Врагам наследственной монархии женская власть казалась еще более коварной, поскольку была отчасти неформальной и скрытой за стенами личных покоев короля. Как и британские пуритане XVII века, французские якобинцы связывали монархию с женскими интригами и злоупотреблениями, грехами и излишествами двора. Они противопоставляли этот мир своему исключительно маскулинному идеалу честных и добросовестных республиканцев, вооруженных граждан. Многие министры в наследственных монархиях разделяли недоверие якобинцев к женщинам. Официальная конфуцианская идеология была не менее пуританской и мизогинистской, чем якобинство. В глазах конфуцианских чиновников император, который тратил время, любезничая с наложницами, не говоря уже о том, чтобы прислушиваться к их советам относительно политики и назначения на должности, попирал вселенский порядок.
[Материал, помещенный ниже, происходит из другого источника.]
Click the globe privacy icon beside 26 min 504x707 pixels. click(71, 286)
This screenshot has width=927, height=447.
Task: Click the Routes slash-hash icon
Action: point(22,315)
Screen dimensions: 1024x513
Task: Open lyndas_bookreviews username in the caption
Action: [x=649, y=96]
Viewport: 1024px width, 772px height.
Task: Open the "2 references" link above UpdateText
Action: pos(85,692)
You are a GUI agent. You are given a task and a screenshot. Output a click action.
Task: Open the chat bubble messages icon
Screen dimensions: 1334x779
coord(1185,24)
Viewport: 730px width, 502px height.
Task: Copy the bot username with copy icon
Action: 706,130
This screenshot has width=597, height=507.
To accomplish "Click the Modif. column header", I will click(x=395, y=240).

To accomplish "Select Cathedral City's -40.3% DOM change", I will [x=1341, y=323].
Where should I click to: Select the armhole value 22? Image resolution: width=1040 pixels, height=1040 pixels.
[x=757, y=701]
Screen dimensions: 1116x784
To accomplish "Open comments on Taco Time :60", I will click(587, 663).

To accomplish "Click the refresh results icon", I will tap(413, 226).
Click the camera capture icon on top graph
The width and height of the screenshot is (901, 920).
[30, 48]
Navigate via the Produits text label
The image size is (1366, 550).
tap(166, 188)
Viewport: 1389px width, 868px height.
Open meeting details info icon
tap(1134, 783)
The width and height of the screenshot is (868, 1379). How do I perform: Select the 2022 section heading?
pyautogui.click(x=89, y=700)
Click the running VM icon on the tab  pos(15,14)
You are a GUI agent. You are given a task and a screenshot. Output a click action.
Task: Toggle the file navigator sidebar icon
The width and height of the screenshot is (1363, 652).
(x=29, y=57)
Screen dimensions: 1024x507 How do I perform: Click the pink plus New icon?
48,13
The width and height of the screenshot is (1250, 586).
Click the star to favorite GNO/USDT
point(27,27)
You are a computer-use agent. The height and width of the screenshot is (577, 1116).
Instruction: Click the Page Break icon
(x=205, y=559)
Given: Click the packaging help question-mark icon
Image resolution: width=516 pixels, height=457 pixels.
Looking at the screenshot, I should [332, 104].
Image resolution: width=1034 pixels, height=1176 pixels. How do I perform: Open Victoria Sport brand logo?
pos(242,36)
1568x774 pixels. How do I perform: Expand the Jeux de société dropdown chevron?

Китайцы испытывали к женскому влиянию особую неприязнь, поскольку оно осуществлялось за стенами гарема, вход в который был закрыт для всех мужчин, кроме императора и евнухов. Тем не менее, хотя министрам и претило женское влияние, они понимали, что им не остается ничего, кроме как налаживать отношения с женщинами, имеющими подход к их императору17.
Оценка женского влияния быстро привлекает внимание к противоречию между структурой и биографией, лежащему в основе этой книги. В большинстве империй мать императора стояла выше его жены. Так всегда было в китайских и османских гаремах. Королева-консорт в Европе теоретически занимала более сильное положение не только в сравнении с османскими, могольскими и китайскими наложницами, но даже в сравнении с китайскими императрицами в большинстве династий. В христианских монархиях правитель мог иметь лишь одну жену, получить развод было чрезвычайно сложно, а наследниками престола становились только законнорожденные дети. В Китае императрица-консорт занимала более низкое положение, чем ее свекровь, жен можно было списывать со счетов, а некоторые династии даже не давали их сыновьям преимуществ перед сыновьями наложниц при наследовании трона, хотя в некоторых случаях императрицам позволялось “усыновлять”, то есть некоторым образом экспроприировать, сыновей наложниц. Тем не менее такие обобщения – в лучшем случае лишь часть истории. Влияние женщины прежде всего зависело от того, в каких отношениях она состояла с мужчиной, обладающим верховной властью. Из всех аспектов жизни ни один, пожалуй, не поддается обобщению так плохо, как отношения между мужчиной и женщиной. Положение и статус жены Людовика XV, Марии Лещинской, делали ее в некотором роде неприкасаемой: она была пожизненной королевой и матерью наследника престола. Ни у кого, однако, не возникало сомнений, что в сфере покровительства и политики она имела гораздо меньше влияния, чем фаворитка короля маркиза де Помпадур18.
Теоретически наибольшим влиянием из женщин обладали консорты-христиане, которых мужья любили и которым хранили верность. В совокупности институциональное положение королевы-христианки и монополия на сексуальную и даже эмоциональную жизнь монарха были мощной комбинацией. Влияние таких женщин на распределение благ и политику неизбежно вызывало недовольство. Здесь сразу вспоминаются Генриетта Мария, жена английского короля Карла I (1625–1649); Мария-Антуанетта, жена французского короля Людовика XVI (1774–1792); и Александра Федоровна, жена российского царя Николая II (1894–1917). Все перечисленные женщины в свое время пользовались дурной славой, и их непопулярность стала одной из причин падения их мужей19.